ISSN 1000-1239 CN 11-1777/TP

计算机研究与发展 ›› 2021, Vol. 58 ›› Issue (7): 1456-1465.doi: 10.7544/issn1000-1239.2021.20200804

所属专题: 2021虚假信息检测专题

• 信息处理 • 上一篇    下一篇



  1. (中国科学院智能信息处理重点实验室(中国科学院计算技术研究所) 北京 100190) (中国科学院计算技术研究所 北京 100190) (中国科学院大学 北京 100049) (
  • 出版日期: 2021-07-01
  • 基金资助: 

Semantics-Enhanced Multi-Modal Fake News Detection

Qi Peng, Cao Juan, Sheng Qiang   

  1. (Key Laboratory of Intelligent Information Processing of Chinese Academy of Science (Institute of Computing Technology, Chinese Academy of Sciences), Beijing 100190) (Institute of Computing Technology, Chinese Academy of Sciences, Beijing 100190) (University of Chinese Academy of Sciences, Beijing 100049)
  • Online: 2021-07-01
  • Supported by: 
    This work was supported by the Key Program of the National Natural Science Foundation of China (U1703261).

摘要: 近年来社交媒体逐渐成为人们获取新闻信息的主要渠道,但其在给人们带来方便的同时也促进了虚假新闻的传播.在社交媒体的富媒体化趋势下,虚假新闻逐渐由单一的文本形式向多模态形式转变,因此多模态虚假新闻检测正在受到越来越多的关注.现有的多模态虚假新闻检测方法大多依赖于和数据集高度相关的表现层面特征,对新闻的语义层面特征建模不足,难以理解文本和视觉实体的深层语义,在新数据上的泛化能力受限.提出了一种语义增强的多模态虚假新闻检测方法,通过利用预训练语言模型中隐含的事实知识以及显式的视觉实体提取,更好地理解多模态新闻的深层语义.提取不同语义层次的视觉特征,在此基础上采用文本引导的注意力机制建模图文之间的语义交互,从而更好地融合多模态异构特征.在基于微博新闻的真实数据集上的实验结果表明:该方法能够有效提高多模态虚假新闻检测的性能.
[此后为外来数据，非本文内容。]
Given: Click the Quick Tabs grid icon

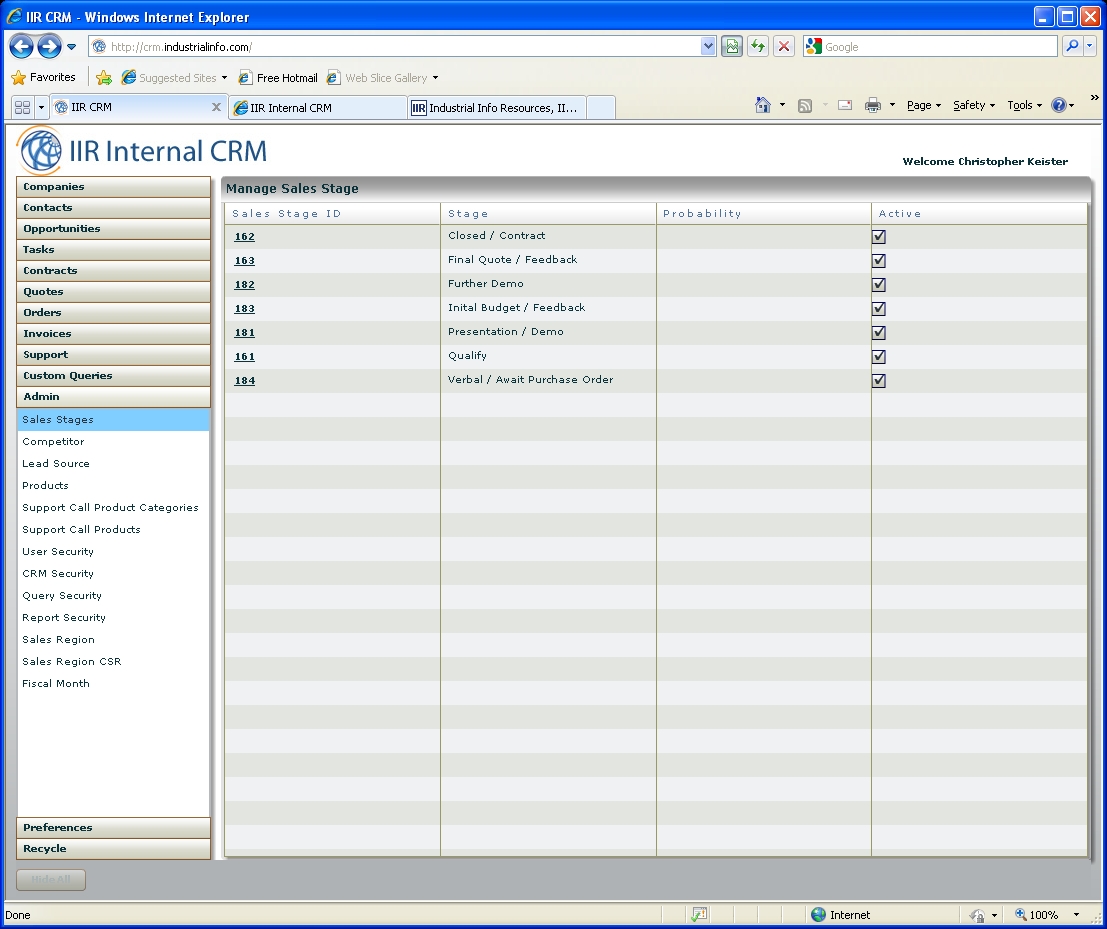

关键词: 社交媒体, 虚假新闻检测, 多模态, 知识融合, 注意力机制

Abstract: In recent years, social media has become the main access where people acquire the latest news. However, the convenience and openness of social media have also facilitated the proliferation of fake news. With the development of multimedia technology, fake news on social media has been evolving from text-only posts to multimedia posts containing images or videos. Therefore, multi-modal fake news detection is attracting more and more attention. Existing methods for multi-modal fake news detection mostly focus on capturing appearance-level features that are highly dependent on the dataset distribution but insufficiently exploit the semantics-level features. Thus, the methods often fail to understand the deep semantics of textual and visual entities in the fake news, which indeed limits the generalizability of models in real applications. To tackle this problem, this paper proposes a semantics-enhanced multi-modal model for fake news detection, which better models the underlying semantics of multi-modal news by implicitly utilizing the factual knowledge in the pre-trained language model and explicitly extracting the visual entities. Furthermore, the proposed method extracts visual features of different semantic levels and models the semantic interaction between the textual and visual features by the text-guided attention mechanism, which better fuses the multi-modal heterogeneous features. Extensive experiments on the Weibo dataset strongly evidence that our method outperforms the state of the art significantly.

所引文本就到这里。